Steven Fenichel (who taught science during his Peace Corps service in a Ghana teaching college), of Ocean City and a doctor, is an independent candidate for Congress in New Jersey’s 2nd District, championing health care for all using a single-payer system.



Steve Horowitz (1968-1970) stories of his experiences during Peace Corps service is the inspiration of The Orange Garden, a play written by his daughter, Joanna Garner.  The playwright has won the 2018 Israel Baran Award for her political play.



Ellen London (Lesotho, 1976-1978; Belize, 1979-1980) came by her international engagement early on during her Peace Corps service with husband Rit London.  Her recent SS2019 fashion designs were shown at the International Couture Show in Washington, DC at the French Embassy (September 2018).



Peace Corps service may be a recurring experience, as David Jarmul personifies.  After serving in Nepal more than 40 years ago, he retired three years ago as head of news and communications at Duke University, enabling him to consider a second two-year Peace Corps assignment.  He and his wife (whom he met in Nepal) have recently completed their service abroad, where David worked in a local library, taught classes in computer coding, robotics and English conversation, and helped create a children's room for families. Champa taught English at a local school and volunteered at a local center for kids with special needs.

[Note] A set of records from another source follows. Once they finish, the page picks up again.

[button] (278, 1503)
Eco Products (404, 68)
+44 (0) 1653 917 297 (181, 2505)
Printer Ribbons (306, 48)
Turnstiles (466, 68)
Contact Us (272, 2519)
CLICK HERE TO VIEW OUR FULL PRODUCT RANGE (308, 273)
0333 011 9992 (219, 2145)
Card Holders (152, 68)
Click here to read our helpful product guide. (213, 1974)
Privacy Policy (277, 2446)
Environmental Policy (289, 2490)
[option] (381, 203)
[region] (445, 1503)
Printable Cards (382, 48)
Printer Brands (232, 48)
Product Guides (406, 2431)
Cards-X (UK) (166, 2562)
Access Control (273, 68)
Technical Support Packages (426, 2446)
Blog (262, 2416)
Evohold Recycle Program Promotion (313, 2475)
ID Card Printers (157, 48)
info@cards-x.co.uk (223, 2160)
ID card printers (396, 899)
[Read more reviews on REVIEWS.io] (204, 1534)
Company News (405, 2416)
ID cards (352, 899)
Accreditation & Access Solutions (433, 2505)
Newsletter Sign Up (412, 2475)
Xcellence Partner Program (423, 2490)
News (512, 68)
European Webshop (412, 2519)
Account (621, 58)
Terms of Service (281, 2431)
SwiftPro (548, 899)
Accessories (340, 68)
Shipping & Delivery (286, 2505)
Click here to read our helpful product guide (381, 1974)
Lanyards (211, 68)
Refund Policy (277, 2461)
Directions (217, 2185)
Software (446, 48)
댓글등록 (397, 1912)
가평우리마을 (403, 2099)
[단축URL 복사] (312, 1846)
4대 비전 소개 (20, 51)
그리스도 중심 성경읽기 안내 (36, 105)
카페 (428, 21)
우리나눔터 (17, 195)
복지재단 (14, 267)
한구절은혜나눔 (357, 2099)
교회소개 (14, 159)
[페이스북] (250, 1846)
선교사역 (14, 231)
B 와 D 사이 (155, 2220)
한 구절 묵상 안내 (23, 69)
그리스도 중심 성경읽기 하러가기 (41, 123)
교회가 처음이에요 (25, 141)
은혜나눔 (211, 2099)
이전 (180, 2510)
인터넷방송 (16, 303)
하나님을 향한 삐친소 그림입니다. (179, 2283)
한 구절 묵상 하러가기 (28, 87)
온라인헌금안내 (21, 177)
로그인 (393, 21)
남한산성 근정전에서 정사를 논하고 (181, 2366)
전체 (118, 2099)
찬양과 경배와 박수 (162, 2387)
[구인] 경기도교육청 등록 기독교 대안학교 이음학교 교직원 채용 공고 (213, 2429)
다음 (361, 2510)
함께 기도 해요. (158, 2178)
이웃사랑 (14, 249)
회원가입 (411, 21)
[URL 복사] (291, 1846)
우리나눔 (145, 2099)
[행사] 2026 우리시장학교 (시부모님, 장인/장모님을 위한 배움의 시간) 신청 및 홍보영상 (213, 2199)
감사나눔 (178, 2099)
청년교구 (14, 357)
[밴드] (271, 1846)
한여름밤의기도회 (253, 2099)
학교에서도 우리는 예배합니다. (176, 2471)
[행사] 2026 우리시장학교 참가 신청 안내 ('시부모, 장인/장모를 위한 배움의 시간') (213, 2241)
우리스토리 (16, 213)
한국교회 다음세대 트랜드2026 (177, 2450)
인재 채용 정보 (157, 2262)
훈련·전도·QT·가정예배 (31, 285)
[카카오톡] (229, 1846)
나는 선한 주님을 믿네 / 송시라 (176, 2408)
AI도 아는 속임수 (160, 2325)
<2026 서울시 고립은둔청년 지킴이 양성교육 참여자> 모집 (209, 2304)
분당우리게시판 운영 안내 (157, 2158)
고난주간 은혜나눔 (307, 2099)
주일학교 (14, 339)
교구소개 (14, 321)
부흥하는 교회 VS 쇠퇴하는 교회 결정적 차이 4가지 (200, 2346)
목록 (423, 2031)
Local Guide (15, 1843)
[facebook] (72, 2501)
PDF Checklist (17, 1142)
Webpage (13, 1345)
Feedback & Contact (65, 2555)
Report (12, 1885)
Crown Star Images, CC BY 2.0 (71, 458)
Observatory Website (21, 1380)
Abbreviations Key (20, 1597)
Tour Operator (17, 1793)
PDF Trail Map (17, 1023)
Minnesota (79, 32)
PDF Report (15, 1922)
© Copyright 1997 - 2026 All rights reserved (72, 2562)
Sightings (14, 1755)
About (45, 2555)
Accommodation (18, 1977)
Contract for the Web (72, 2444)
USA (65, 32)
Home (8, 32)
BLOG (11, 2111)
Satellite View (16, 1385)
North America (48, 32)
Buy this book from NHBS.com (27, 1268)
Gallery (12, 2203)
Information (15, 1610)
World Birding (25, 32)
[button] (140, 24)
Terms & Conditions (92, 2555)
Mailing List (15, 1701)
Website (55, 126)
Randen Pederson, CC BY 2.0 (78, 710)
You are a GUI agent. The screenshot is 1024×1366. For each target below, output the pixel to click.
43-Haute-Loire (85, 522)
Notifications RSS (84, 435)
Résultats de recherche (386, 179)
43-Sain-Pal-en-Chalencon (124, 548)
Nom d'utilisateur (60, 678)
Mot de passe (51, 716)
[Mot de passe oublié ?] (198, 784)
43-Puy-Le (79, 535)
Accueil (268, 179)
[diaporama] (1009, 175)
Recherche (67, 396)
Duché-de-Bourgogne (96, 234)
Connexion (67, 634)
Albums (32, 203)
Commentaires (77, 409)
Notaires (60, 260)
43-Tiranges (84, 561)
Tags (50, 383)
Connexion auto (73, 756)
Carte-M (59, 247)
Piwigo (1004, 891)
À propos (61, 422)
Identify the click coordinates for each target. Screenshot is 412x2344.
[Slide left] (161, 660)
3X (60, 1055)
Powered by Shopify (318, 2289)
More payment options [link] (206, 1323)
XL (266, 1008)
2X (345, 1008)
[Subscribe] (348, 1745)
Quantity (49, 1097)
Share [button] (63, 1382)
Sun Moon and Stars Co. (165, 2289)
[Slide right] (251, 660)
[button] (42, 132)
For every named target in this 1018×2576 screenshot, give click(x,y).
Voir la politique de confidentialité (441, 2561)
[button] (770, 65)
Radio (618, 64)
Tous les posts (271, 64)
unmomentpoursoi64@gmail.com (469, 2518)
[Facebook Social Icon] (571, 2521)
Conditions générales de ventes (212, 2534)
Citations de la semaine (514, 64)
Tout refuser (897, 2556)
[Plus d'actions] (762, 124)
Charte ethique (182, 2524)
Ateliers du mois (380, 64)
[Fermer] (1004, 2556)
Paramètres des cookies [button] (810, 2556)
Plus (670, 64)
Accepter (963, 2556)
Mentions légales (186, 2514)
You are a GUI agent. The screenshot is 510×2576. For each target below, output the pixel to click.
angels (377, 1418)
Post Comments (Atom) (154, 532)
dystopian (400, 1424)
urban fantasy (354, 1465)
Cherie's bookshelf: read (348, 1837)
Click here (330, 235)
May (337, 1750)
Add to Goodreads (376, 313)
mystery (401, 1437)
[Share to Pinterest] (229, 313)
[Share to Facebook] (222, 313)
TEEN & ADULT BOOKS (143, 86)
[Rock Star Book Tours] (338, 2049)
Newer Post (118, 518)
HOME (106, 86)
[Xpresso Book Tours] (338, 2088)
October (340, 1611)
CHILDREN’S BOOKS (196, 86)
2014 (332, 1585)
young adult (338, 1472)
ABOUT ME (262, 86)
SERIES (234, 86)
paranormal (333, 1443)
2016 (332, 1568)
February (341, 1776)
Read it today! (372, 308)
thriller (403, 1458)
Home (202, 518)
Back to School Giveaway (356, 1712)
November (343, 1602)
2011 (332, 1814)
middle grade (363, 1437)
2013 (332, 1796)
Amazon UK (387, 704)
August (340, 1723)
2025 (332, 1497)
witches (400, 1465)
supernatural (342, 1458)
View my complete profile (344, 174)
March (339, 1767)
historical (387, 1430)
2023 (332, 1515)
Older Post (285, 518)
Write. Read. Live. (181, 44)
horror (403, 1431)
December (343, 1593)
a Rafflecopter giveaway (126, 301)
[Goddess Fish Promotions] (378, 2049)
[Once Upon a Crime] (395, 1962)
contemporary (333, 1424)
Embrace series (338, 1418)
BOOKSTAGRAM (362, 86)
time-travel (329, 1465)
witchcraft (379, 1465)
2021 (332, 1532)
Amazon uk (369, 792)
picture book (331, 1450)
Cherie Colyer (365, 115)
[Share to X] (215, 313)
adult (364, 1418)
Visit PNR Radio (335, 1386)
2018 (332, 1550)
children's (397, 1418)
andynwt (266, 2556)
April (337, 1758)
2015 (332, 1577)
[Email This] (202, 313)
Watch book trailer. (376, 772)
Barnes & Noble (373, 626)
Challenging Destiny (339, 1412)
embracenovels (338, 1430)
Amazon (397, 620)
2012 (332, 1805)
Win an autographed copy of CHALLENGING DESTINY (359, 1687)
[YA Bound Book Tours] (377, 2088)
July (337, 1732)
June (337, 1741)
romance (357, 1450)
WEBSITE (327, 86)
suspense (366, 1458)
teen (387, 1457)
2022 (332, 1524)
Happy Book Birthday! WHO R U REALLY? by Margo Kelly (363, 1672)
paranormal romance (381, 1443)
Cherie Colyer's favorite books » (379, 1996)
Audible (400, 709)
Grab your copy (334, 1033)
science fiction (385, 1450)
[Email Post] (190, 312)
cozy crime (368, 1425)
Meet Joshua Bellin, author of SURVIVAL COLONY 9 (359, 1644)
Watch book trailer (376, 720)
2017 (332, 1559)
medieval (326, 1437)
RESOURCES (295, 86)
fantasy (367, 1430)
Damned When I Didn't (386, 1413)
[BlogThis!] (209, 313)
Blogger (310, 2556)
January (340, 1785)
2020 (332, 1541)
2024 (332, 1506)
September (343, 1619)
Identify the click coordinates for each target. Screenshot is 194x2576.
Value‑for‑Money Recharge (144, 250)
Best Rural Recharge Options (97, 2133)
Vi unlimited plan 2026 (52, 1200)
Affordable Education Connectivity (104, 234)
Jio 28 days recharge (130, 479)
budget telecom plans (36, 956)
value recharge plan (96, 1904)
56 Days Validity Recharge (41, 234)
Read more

Youth Advocate Brett McNaught (2001-2003) received the 2018 Child Welfare Champion Award at the Child Protection Summit in Orlando on Friday, Sept. 7.  He was recognized for his ability to increase graduation rates on behalf of disadvantaged youth as a leader with his wife, Virginia Emmons McNaught, of Educate Tomorrow, a Miami-based nonprofit organization.



Arlene Golembiewski (1974-76) received during the Peace Corps Connect conference the 2018 Sargent Shriver Award for Distinguished Humanitarian Service for her work helping educate and empower young women in Sierra Leone over the past seven years following her retirement at Proctor & Gamble.



Peggy Schaeffer (Yemen, 1977-79) and Marian Abernathy (Honduras, 1986-88) -– worked with local faith leaders in Durham NC last August to organize an advocacy event that brought area residents together around the theme of Reuniting Families in support for refugees and immigrants.  The event has helped jump start a new coalition, Triangle Interfaith Advocates for Refugees and Immigrants (TIARI).